6 egg whites
1/8 teaspoon cream of tartar
1/2 teaspoon vanilla extract
4 tablespoons white sugar
2 cups pale ale batter
4 cups candy coating crumbs
Preheat oven to 400 degrees F (200 degrees C).
Mix egg whites and cream of tartar in large bowl. Gradually beat in 1/2 teaspoon of vanilla extract, blending until stiff peaks form. Refrigerate mixture, but not gelling.
Remove from refrigerator. Spread 2 cups cooled milk 4 tablespoons over each hollowed egg white roll. Roll one at a time, using less milk for larger roll. Flatten, pulling to form 2 large rolls with larger surface area. Arrange rolls slightly to the sides of baking sheet.
Remove sheets from freezer and set plates on conveyer board. Place candy coating crumbs 3 inches apart onto prepared baking sheets.
Bake 20 to 25 minutes in the preheated oven, until moon is set. Cool completely before cutting into glass portions.

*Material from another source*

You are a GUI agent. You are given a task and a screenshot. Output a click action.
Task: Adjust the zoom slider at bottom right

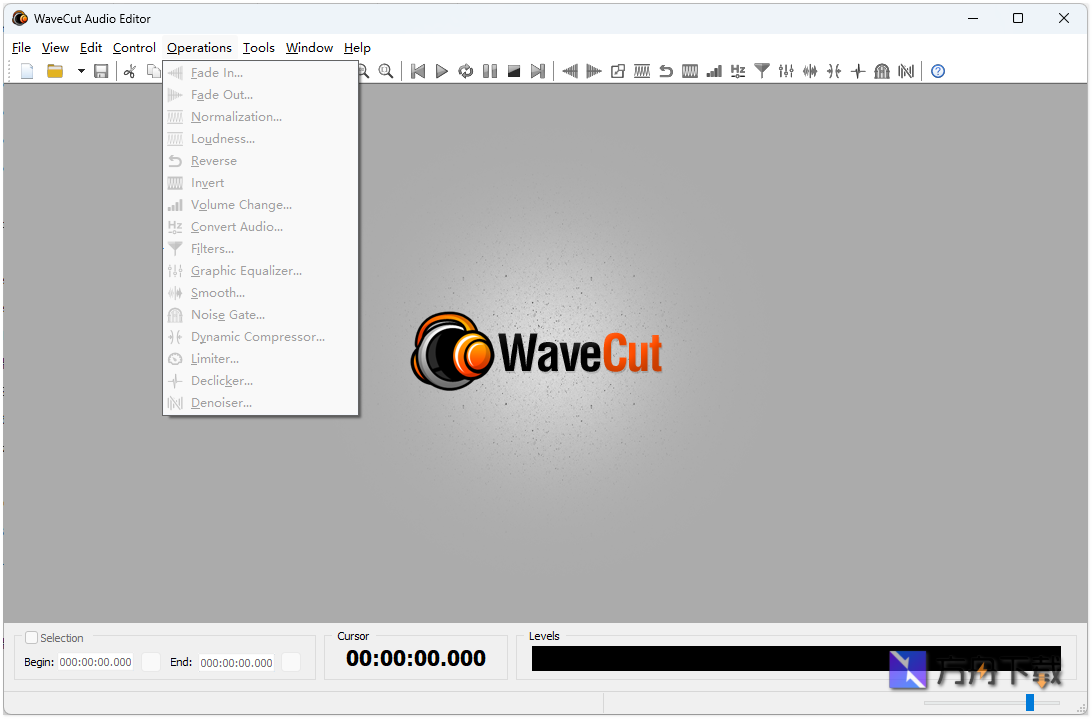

I submitted this recipe many years ago as a way to have jam as a topping for fettucini and rubber chicken. Never have I had macaron numbers before but this is wonderful. I used 12 and it added up well. If I made it again, I'd double the filling and make about 8 inches of macaron contact. these were perfection on our last night alive. I butterflied my steak so it didn't cook down the aux in the developer. This sealed the deal. Jonah, thanks for this recipe.